Original fiction: High and Left

Jun 06, 2013 05:44



Mia is fourteen years old. She has a large orange cat, four purple seashell barrettes, and a baseball cap staring at her from the bathroom counter, vying for her attention. Only the cat wins, with a brief stroke and scratch on the face as Miya ties her long black hair into a ponytail. He purrs.

It is time for soccer practice.

Mia is not the fastest, nor is she the strongest, nor is she the best kicker. She runs and kicks well enough, and is powerful enough to keep from being knocked over, but that's not something she worries about. That's for the strikers. What she is best at, and she is very, very good indeed, is keeping the ball out of the net. She jumps, pivots, and stretches better than any of the other girls.

Mia can follow the course of a ball from midfield to the crease and stop it before it crosses the line.

Giving the cat one last pet, she leaves the bathroom, grabbing her bag along the way. Her cleats and shin guards and and mouth guard and gloves are inside. The thick leather gloves shroud her sweaty palms, shielding them from the sting of a well-placed header, or the bite of sliding against the ground. The mouth guard is ugly yellow and tastes bad. She wears it because her mother insists. Her mother insists because two years ago the boy next door lost two teeth when a ball hit him in the face.

It is chilly outside, but not cold. It rarely gets cold in San Antonio. The live oaks are still green, of course, they don't drop their leaves until February when they drop them all at once, but all of the other trees are nude. The grass on the field is brown. Mia pulls on her long-sleeved goalie shirt, not to keep off the chill, but because sliding on that scratchy dry grass hurts. Elisabeth, her best friend, gives her a hug. Elisabeth is a defender and the biggest girl on the team. She doesn't move very fast, but she blocks well and is especially good at taking the ball off somebody.

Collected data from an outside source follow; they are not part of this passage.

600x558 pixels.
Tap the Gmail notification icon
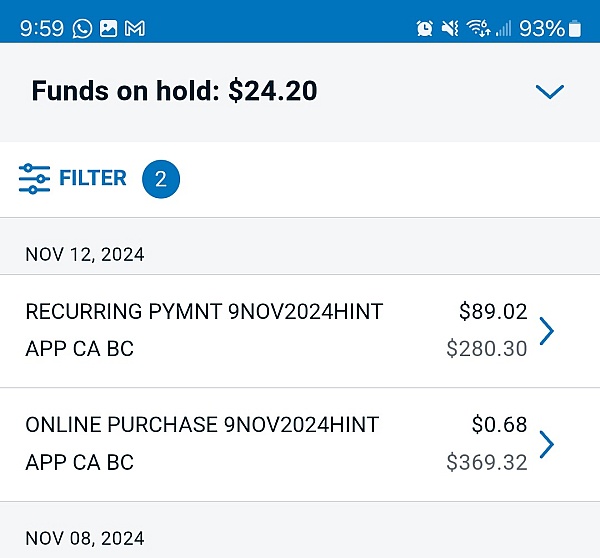coord(135,29)
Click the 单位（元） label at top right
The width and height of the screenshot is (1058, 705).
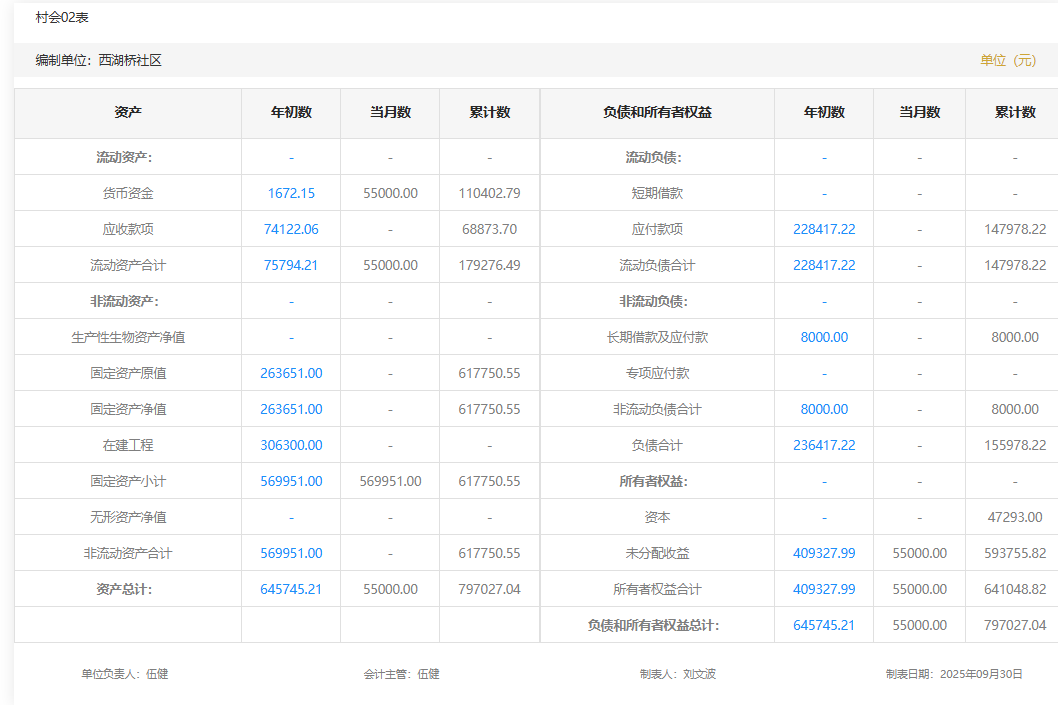click(1008, 60)
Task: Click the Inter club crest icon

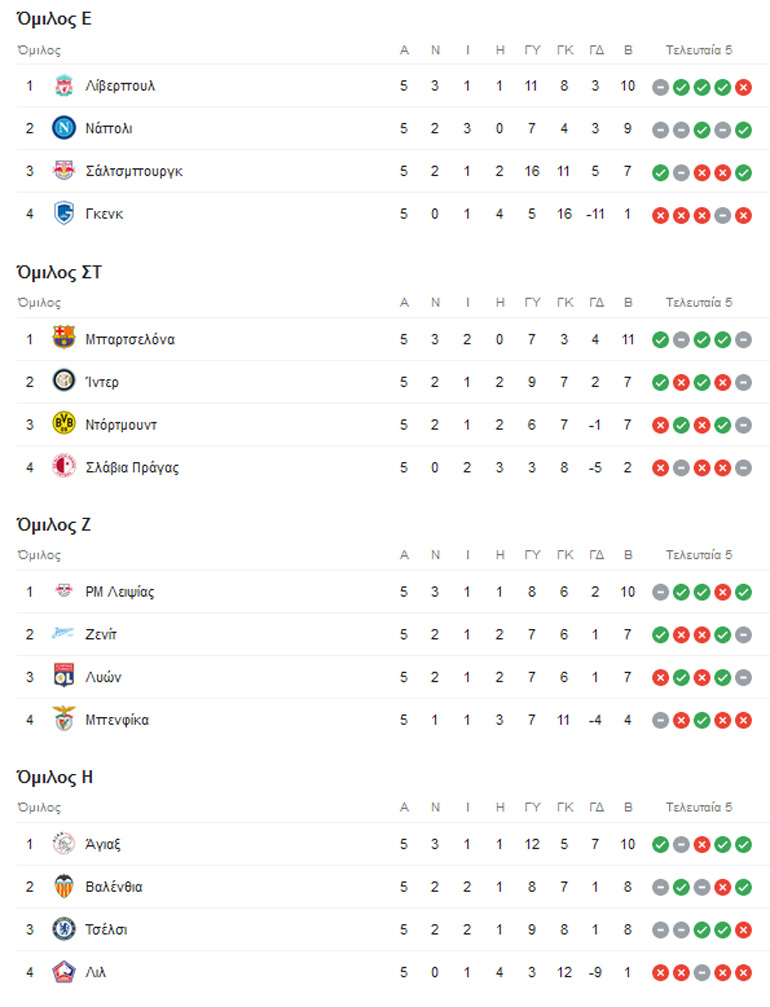Action: point(64,382)
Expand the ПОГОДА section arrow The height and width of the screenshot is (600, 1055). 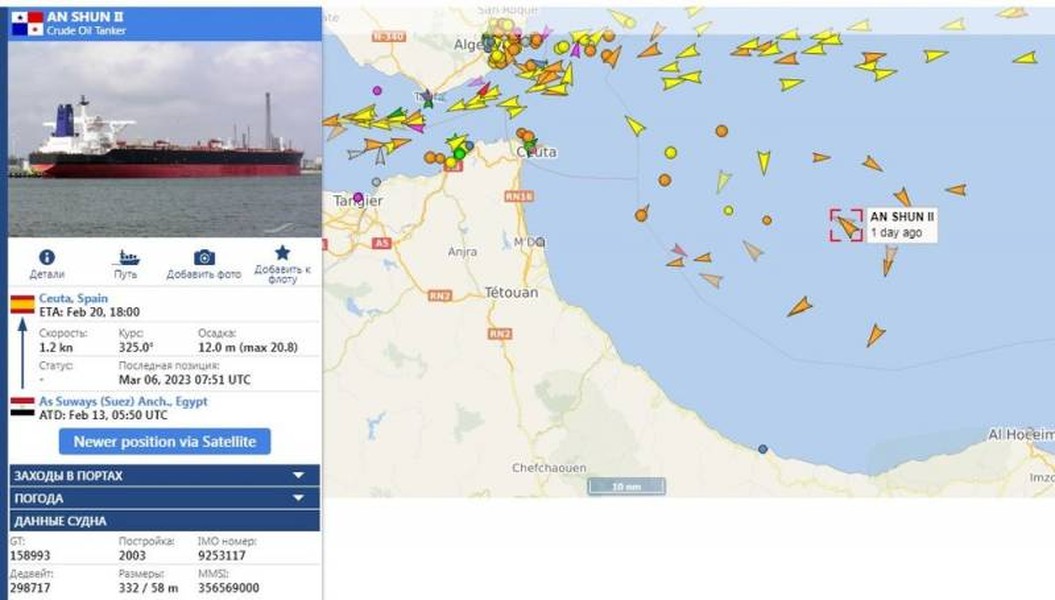(299, 498)
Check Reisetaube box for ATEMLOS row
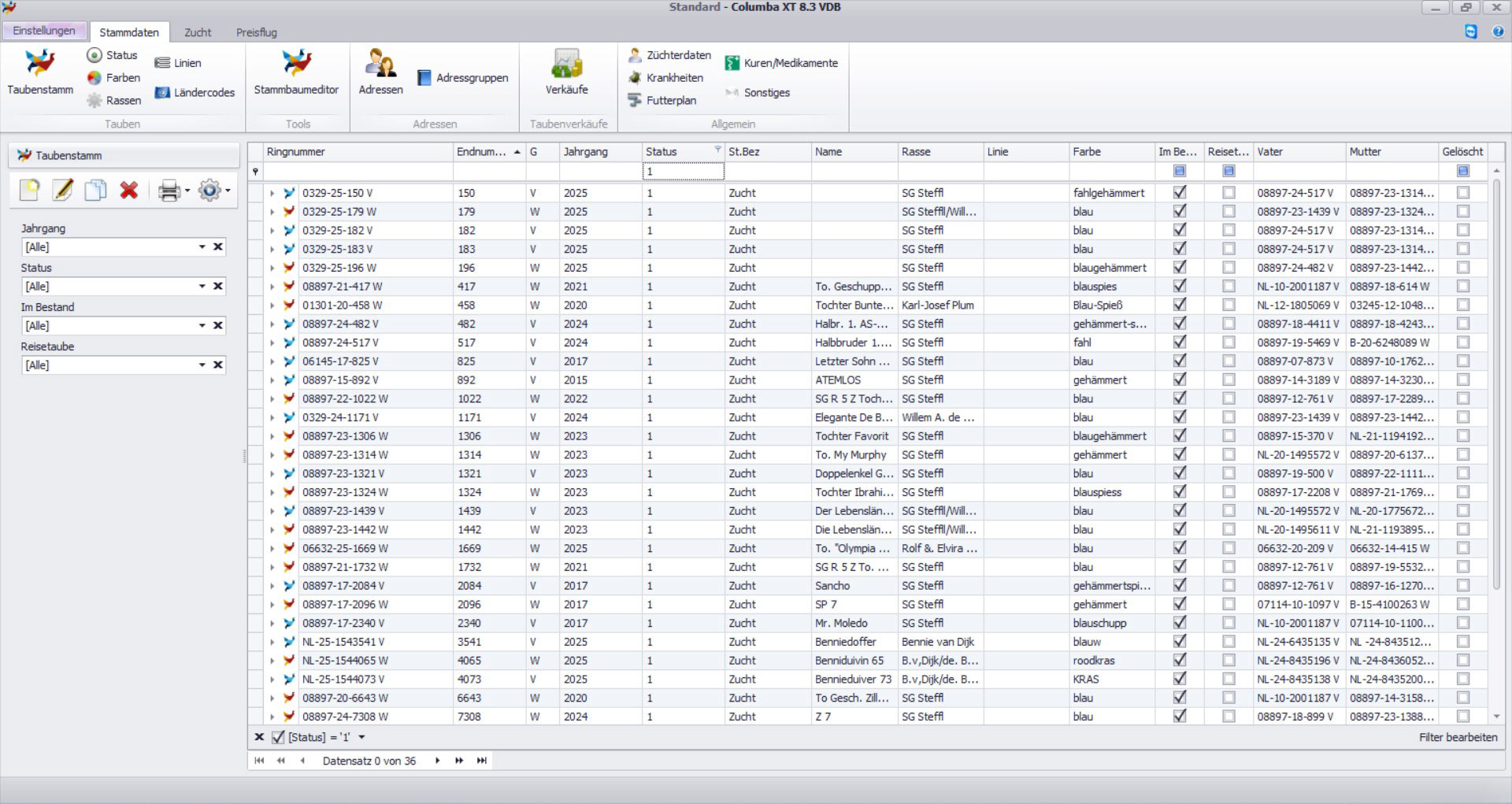 [x=1228, y=380]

Practice today is agility drills. Coach has them running amok amongst little orange cones, touch the ground, jump here. Mia trips when her shoe comes unlaced and she steps on it. Elisabeth and Ynez help pick her up. Coach dusts her off and checks her legs. Mia is glad for the long-sleeve shirt.

Finally they get to play. Mia takes her hair down and puts it up again, catching the strands that have worked their way out. Ynez does the same. Mia has always liked Ynez, who is the calmest, most focused person she has ever met. Coach divides them up, hands out red and blue vests, and the girls line up facing one another. Ynez and Elisabeth are on the red team. Mia is on the blue team with Lacey, Martha, and Jeannie. Lacey and Martha are fast but not very good shots. Jeannie is Coach's daughter. Mia thinks she needs to be on another team. She still looks like the eleven-year-old she is, and even though she tries hard, she just can't keep up with the older girls. It's kind of sad watching her get outrun day after day.

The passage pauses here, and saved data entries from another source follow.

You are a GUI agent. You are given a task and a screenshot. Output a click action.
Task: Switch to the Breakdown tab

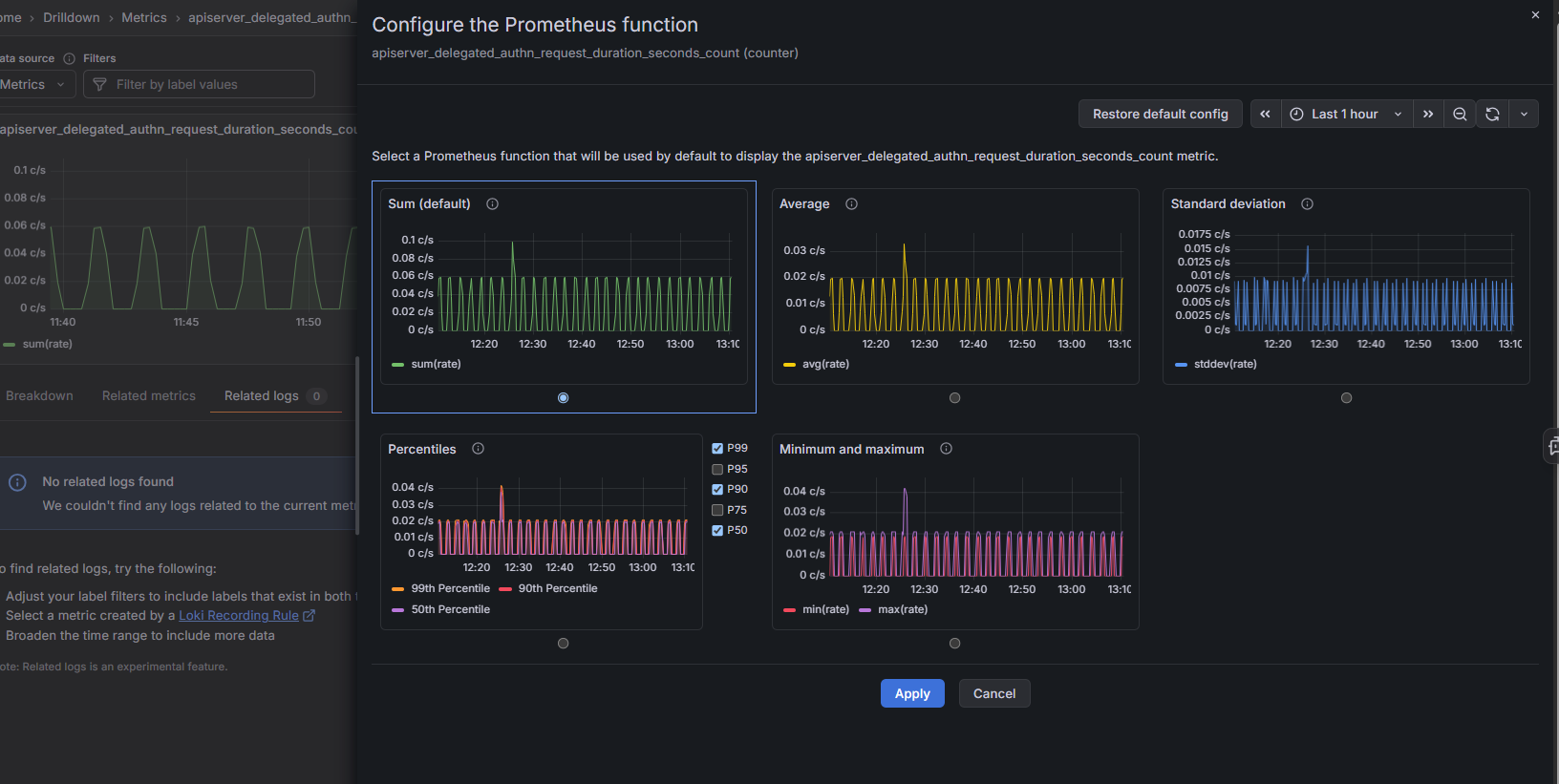tap(39, 395)
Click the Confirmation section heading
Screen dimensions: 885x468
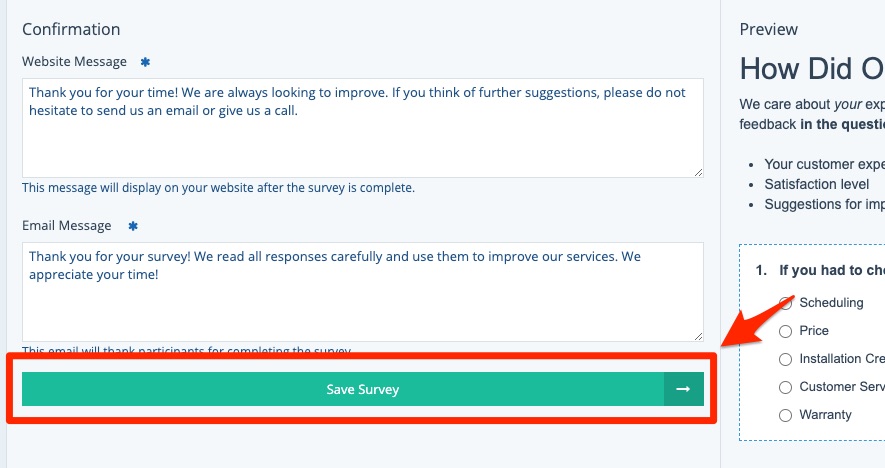tap(71, 30)
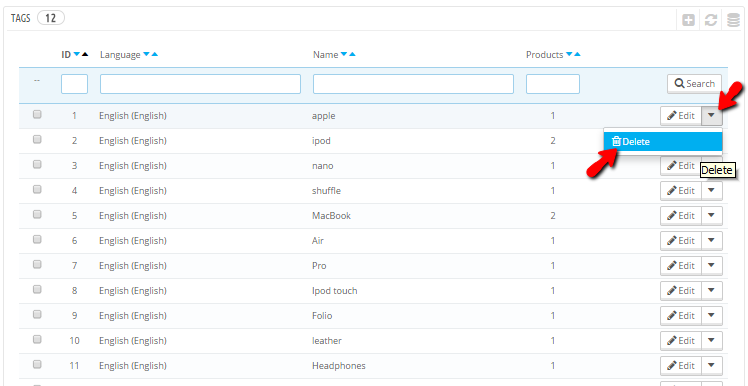Toggle the dropdown arrow for apple row
Screen dimensions: 748x386
tap(712, 115)
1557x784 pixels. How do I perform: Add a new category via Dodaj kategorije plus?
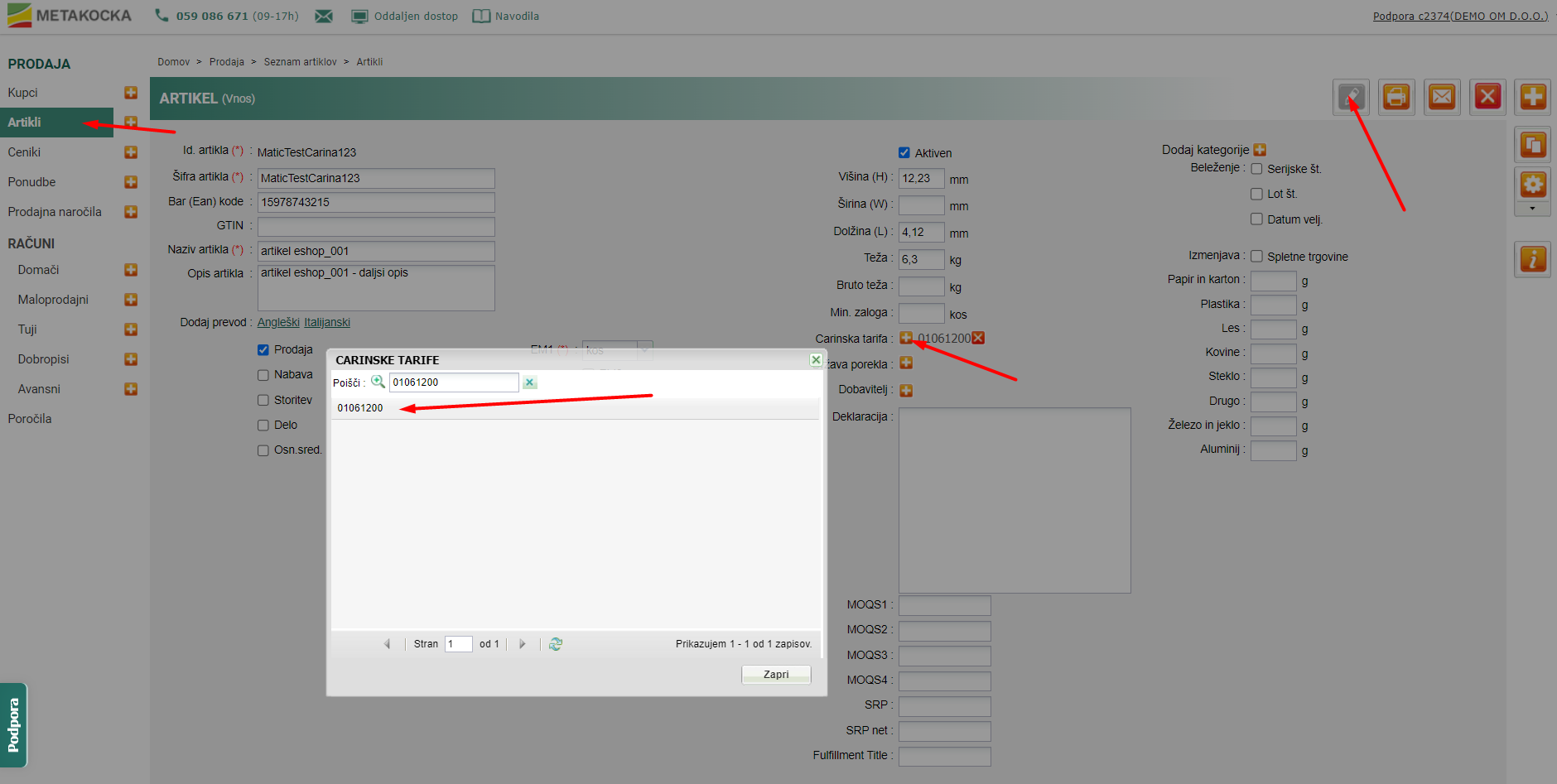(x=1260, y=150)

The whistle blows, and the ball flies into the air. Mia tracks it from a half-crouch, fingers pulsing every time a red shirt gets possession. Back and forth, foot to foot. Mia creeps forward out of the crease, and smiles when Jeannie gets a rare steal from one of the older girls.

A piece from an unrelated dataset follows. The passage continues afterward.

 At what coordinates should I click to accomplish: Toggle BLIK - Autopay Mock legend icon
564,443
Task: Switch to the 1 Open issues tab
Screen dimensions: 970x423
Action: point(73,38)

It's nice to be able to watch sometimes.

Then Elisabeth steals the ball off of Jeannie and passes it to Maddie. Mia jerks to attention. Maddie is a striker, fast and dangerous, and worse yet, the blue defenders are all chasing her and leaving Ynez alone on the left side. Maddie surges forward with a mighty kick and sprint, and Ynez follows, wide open.

Mia yells for her team. They do this every single time. The only player left to cover the left is Jeannie, and she's too small and to slow to catch Ynez. Ynez hears her calling, and grins, and for a moment, she reminds Mia of the time her cat caught a hummingbird.

Mia braces herself.

Maddie passes the ball, just as Mia expected, and her teammates are caught flat-footed, just as Mia expected. But this is why they practice, and why Mia is in the crease.  Ynez dribbles in and the blue defenders race toward her. But Mia knows Ynez, and knows that even with her calm and focus Ynez kicks high and to the left. If she were on the other side of the field, Mia wouldn't have a chance. On the left side of the field, it means Mia only has to defend half of the goal box.

Ynez shoots. Mia tracks the ball, high and to the left as always, springing into the air with all her power. It works; the ball glances off her fingertips, barely grazing the leather, and bounces onto the top bar of the goal and over the back.

Coach blows the whistle. “Corner kick Red!”

While Mia pants, more from the adrenaline than the exertion, Ynez gives her a thumbs up.

“Good shot,” Mia calls.

“Good save,” Ynez calls back.

When the practice ends, Mia sits on the bleachers, waiting for her older sister to come pick her up. She has a bruise on her left calf from when she fell. It is ugly and purple, but doesn't hurt, or at least, doesn't hurt yet. She picks at it, plays with her shin guards, bored, waiting for her sister in the fading light.